The song is a heartfelt reflection on the aforementioned lost love and inspired by the “sorrowful noise the snipe makes with its tail feathers”, his ex-lover’s “favourite sound”.

“A lot of this album is about how love is difficult and losing someone is difficult because you go through all these stages,” says Grant.

“But these songs are about making peace with that process and realising there are always two people involved.

“This fellow I’m talking about is a wonderful human being. I remember seeing him out in the fields in the middle of nowhere at his parents’ summer home.

"This bird was there and seeing him hearing its sound is a beautiful reflection on who he is and who he was to me.”

Grant continues: “I’ll have lived in Iceland for seven years this December. Part of being there is escape, part of it is having a fresh backdrop for my bulls**t and part of it is the curiosity in me that wants to conquer such a difficult language.

“I love getting my head round the grammar of a foreign language and starting to express your unique personality in it. It’s a long but rewarding process.”

I remind him of the hiatus between leaving his old band The Czars, launching his solo career and his temporary occupation in the US at the time.

“Yes, I was interpreting medical Russian at a hospital,” he says. “I wasn’t very good at the beginning but I had the foundations to make it a profession.”

This brings us to the explicit new track with a jaw-dropping title, Smug C*** — which originally had Russian leader Vladimir Putin in mind but maybe is more about the White House incumbent.

“It is inspired by Trump,” he admits. “At first I thought it was about Putin but he’s much smarter. He went to f***ing KBG school and he speaks fluent German.”

Another topical song is Touch And Go, about Chelsea Manning, the American transgender former soldier convicted of being a spy.

“Doing that transition in prison, already being vilified by an entire nation, I just thought, ‘None of you c***s could ever survive that’,” says Grant.

“And I’ve seen a piece on Vice about gay and transgender youths living in this gutter ghetto in Kingston, Jamaica, because they’re castaways from society.

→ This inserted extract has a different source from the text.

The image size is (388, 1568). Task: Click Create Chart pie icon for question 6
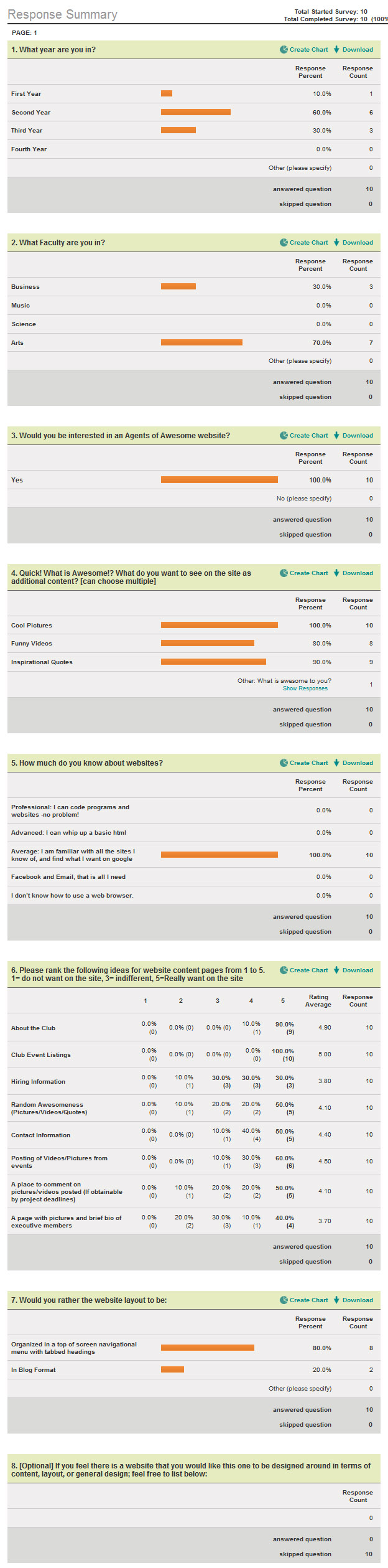284,970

“I have to say I don’t understand transition as a gay man. I find it confusing. But I always ask myself, ‘Can you imagine being willing to go through that?’ That’s all you need to know about it.”

I can’t help feeling that my hour with the sensitive, eloquent and engaging Mr Grant has been — you guessed it — another rollercoaster.

But there’s no doubting this his new album is a thrill-a-minute experience.